━━ DATA EXTRACTS ━━

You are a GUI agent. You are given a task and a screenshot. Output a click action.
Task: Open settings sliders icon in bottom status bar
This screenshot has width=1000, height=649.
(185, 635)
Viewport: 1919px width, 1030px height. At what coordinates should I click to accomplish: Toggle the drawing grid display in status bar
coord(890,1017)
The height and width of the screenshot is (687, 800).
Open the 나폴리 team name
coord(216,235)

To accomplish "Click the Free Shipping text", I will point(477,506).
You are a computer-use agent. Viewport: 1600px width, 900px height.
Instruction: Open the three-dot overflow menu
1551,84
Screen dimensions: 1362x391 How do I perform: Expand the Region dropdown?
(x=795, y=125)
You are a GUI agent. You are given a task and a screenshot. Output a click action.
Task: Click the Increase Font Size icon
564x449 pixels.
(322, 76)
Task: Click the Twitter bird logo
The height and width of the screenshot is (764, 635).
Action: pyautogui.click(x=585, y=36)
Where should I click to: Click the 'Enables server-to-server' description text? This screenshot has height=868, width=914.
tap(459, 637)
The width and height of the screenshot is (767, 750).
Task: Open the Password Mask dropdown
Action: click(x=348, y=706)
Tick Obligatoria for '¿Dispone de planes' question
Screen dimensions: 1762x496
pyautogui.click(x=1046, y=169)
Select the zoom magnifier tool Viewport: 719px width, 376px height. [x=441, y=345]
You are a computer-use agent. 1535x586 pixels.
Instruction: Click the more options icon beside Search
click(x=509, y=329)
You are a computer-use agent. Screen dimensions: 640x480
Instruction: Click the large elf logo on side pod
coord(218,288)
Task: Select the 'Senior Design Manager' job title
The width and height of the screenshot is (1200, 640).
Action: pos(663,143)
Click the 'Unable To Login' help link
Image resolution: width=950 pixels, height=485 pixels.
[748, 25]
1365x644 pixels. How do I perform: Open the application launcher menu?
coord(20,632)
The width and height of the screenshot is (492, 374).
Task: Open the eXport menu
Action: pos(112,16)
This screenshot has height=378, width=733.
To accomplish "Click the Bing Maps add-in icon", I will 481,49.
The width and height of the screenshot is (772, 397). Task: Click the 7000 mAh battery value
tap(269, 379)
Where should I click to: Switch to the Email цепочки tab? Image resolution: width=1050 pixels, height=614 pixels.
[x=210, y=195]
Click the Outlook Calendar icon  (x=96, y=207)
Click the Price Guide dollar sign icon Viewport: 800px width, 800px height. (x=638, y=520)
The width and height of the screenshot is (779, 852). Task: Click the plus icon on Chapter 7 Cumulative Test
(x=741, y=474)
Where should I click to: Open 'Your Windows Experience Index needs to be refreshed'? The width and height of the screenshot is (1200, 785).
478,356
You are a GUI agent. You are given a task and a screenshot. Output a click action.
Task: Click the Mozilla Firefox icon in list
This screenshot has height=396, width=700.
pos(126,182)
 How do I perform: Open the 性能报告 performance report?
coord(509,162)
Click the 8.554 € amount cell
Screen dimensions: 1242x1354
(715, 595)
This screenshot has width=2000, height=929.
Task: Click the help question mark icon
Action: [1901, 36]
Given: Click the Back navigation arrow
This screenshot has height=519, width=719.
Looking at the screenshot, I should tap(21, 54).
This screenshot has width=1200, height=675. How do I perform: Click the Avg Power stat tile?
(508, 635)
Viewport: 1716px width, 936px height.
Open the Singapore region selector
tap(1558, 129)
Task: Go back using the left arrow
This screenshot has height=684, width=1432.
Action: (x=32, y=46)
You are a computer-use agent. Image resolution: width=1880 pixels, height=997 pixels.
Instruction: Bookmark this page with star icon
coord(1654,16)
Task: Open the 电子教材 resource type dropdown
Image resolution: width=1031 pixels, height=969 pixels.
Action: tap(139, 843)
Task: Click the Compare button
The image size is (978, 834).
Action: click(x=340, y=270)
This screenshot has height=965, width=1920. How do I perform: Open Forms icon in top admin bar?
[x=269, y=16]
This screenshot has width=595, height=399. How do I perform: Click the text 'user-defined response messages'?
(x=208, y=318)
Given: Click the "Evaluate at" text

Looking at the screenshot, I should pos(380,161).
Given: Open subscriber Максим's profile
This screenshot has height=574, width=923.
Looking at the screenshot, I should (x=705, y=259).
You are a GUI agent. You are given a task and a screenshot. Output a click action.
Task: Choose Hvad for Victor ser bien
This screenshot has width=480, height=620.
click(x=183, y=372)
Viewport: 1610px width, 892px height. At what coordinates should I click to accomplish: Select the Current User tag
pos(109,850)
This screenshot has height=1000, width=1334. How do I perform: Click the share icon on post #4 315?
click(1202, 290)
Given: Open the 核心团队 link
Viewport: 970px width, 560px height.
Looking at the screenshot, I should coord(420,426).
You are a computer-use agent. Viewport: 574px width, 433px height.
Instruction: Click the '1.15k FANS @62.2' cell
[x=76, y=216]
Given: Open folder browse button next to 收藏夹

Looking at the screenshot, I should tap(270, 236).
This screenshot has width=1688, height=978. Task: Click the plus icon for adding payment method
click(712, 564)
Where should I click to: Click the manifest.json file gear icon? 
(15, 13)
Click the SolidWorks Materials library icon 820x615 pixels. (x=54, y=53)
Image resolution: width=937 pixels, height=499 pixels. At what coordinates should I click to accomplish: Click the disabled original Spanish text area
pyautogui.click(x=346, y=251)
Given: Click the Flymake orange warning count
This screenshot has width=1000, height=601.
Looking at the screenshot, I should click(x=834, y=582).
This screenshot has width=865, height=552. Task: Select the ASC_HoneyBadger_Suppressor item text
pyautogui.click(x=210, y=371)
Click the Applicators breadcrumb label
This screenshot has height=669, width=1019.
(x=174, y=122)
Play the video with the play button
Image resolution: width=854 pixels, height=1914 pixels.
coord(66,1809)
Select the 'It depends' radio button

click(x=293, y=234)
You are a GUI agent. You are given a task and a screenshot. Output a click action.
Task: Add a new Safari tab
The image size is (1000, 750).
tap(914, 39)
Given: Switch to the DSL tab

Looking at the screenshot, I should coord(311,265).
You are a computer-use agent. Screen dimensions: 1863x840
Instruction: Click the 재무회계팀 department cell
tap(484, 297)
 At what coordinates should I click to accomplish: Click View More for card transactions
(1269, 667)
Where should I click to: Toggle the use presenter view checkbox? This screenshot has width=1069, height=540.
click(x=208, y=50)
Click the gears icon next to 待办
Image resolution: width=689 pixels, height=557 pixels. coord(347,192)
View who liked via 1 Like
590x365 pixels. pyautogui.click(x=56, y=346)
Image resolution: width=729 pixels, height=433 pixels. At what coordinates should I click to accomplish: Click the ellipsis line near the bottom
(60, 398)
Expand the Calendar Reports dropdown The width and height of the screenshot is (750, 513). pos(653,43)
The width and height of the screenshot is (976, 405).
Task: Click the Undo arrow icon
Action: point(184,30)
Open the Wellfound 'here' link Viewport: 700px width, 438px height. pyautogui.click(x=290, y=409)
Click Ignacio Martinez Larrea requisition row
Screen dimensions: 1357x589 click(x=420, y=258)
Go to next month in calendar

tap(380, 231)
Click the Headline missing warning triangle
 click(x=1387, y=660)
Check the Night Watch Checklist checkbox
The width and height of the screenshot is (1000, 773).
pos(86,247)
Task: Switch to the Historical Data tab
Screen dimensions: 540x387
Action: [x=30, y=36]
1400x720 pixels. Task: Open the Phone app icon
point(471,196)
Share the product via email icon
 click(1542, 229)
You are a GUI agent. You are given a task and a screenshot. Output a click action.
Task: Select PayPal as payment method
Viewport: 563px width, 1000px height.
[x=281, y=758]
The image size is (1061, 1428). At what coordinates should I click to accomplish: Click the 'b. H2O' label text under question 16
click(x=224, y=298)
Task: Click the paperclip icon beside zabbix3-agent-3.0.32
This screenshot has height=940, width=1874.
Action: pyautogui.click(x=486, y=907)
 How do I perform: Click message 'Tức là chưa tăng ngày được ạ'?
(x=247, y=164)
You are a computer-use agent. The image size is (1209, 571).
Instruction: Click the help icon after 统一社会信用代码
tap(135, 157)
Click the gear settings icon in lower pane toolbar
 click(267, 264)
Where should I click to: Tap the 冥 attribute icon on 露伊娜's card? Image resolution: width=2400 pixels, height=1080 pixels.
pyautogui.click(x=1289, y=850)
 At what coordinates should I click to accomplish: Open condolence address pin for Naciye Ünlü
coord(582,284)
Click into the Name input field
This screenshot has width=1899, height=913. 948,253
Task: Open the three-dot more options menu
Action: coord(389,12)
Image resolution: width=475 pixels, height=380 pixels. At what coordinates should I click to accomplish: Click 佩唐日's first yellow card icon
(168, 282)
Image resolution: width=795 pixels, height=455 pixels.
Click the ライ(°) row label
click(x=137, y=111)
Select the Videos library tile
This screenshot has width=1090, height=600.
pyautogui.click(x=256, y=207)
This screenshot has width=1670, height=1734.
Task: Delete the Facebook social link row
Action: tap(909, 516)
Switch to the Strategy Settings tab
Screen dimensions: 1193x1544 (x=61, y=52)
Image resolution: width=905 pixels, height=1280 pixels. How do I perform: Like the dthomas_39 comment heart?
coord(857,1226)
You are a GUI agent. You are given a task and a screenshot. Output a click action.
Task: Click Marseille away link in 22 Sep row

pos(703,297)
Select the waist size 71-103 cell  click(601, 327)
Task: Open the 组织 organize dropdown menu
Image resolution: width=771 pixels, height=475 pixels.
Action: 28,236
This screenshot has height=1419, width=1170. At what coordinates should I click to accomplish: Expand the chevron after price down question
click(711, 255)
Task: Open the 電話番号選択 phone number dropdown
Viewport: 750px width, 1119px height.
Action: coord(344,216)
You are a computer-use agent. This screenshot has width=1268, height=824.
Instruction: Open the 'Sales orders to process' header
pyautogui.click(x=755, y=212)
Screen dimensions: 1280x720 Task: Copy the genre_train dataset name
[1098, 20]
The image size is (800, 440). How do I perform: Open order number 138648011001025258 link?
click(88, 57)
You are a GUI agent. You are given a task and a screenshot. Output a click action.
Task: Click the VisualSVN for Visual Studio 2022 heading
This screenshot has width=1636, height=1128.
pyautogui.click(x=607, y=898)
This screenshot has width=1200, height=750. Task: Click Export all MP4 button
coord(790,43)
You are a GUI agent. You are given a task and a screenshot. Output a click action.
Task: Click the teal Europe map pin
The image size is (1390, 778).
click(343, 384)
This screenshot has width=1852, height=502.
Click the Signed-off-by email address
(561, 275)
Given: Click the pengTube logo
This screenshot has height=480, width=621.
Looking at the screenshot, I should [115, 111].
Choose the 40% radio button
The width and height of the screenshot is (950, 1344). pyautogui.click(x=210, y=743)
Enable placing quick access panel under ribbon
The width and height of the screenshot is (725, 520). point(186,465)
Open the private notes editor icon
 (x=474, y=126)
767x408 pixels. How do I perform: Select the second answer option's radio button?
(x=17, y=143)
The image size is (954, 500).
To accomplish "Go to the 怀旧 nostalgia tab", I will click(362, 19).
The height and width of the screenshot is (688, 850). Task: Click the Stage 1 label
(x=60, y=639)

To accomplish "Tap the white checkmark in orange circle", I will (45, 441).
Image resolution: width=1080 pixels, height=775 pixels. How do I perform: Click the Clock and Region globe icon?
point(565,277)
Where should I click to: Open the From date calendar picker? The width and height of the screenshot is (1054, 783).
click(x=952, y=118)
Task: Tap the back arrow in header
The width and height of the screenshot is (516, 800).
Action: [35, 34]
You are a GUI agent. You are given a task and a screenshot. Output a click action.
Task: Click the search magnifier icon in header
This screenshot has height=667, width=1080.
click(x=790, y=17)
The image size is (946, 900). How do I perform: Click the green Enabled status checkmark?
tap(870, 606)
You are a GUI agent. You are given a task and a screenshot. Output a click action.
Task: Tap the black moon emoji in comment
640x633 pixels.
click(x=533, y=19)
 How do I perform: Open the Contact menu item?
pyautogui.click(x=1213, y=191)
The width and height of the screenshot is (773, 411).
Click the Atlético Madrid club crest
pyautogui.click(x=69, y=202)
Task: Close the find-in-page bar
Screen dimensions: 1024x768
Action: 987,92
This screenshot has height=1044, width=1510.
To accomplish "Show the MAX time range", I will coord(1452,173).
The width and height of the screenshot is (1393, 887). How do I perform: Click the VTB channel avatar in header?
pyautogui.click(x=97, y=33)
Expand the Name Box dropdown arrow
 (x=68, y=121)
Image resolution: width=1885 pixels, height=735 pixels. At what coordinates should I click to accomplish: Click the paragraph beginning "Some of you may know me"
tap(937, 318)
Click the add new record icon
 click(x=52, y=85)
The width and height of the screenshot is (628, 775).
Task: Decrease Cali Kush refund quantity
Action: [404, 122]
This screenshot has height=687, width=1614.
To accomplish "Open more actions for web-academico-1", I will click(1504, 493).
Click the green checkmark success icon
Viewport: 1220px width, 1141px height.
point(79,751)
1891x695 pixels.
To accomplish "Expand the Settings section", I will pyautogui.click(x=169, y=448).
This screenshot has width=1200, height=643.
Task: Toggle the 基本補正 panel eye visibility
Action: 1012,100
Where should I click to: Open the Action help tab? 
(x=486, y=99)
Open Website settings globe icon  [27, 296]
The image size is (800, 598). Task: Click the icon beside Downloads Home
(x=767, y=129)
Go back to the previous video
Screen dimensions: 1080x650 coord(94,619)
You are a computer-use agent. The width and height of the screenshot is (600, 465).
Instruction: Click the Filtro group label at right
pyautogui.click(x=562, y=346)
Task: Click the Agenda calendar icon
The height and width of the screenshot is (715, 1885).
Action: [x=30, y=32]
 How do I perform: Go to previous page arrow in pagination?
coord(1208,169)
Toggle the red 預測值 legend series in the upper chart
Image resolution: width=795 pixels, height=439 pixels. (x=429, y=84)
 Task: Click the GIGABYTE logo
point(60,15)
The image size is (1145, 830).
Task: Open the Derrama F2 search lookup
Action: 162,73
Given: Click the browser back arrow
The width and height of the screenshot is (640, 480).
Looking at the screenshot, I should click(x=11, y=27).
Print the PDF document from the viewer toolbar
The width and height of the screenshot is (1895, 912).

━━━

THE TASK> Once the line containing "Task: Select the 'Senior" has been set down, nothing more is wanted; set down each line of the listing above up to it exactly, starting with the first.

WRITTEN ANSWER>
You are a GUI agent. You are given a task and a screenshot. Output a click action.
Task: Open settings sliders icon in bottom status bar
This screenshot has width=1000, height=649.
(185, 635)
Viewport: 1919px width, 1030px height. At what coordinates should I click to accomplish: Toggle the drawing grid display in status bar
coord(890,1017)
The height and width of the screenshot is (687, 800).
Open the 나폴리 team name
coord(216,235)

To accomplish "Click the Free Shipping text", I will point(477,506).
You are a computer-use agent. Viewport: 1600px width, 900px height.
Instruction: Open the three-dot overflow menu
1551,84
Screen dimensions: 1362x391 How do I perform: Expand the Region dropdown?
(x=795, y=125)
You are a GUI agent. You are given a task and a screenshot. Output a click action.
Task: Click the Increase Font Size icon
564x449 pixels.
(322, 76)
Task: Click the Twitter bird logo
The height and width of the screenshot is (764, 635).
Action: pyautogui.click(x=585, y=36)
Where should I click to: Click the 'Enables server-to-server' description text? This screenshot has height=868, width=914.
tap(459, 637)
The width and height of the screenshot is (767, 750).
Task: Open the Password Mask dropdown
Action: click(x=348, y=706)
Tick Obligatoria for '¿Dispone de planes' question
Screen dimensions: 1762x496
pyautogui.click(x=1046, y=169)
Select the zoom magnifier tool Viewport: 719px width, 376px height. [x=441, y=345]
You are a computer-use agent. 1535x586 pixels.
Instruction: Click the more options icon beside Search
click(x=509, y=329)
You are a computer-use agent. Screen dimensions: 640x480
Instruction: Click the large elf logo on side pod
coord(218,288)
Task: Select the 'Senior Design Manager' job title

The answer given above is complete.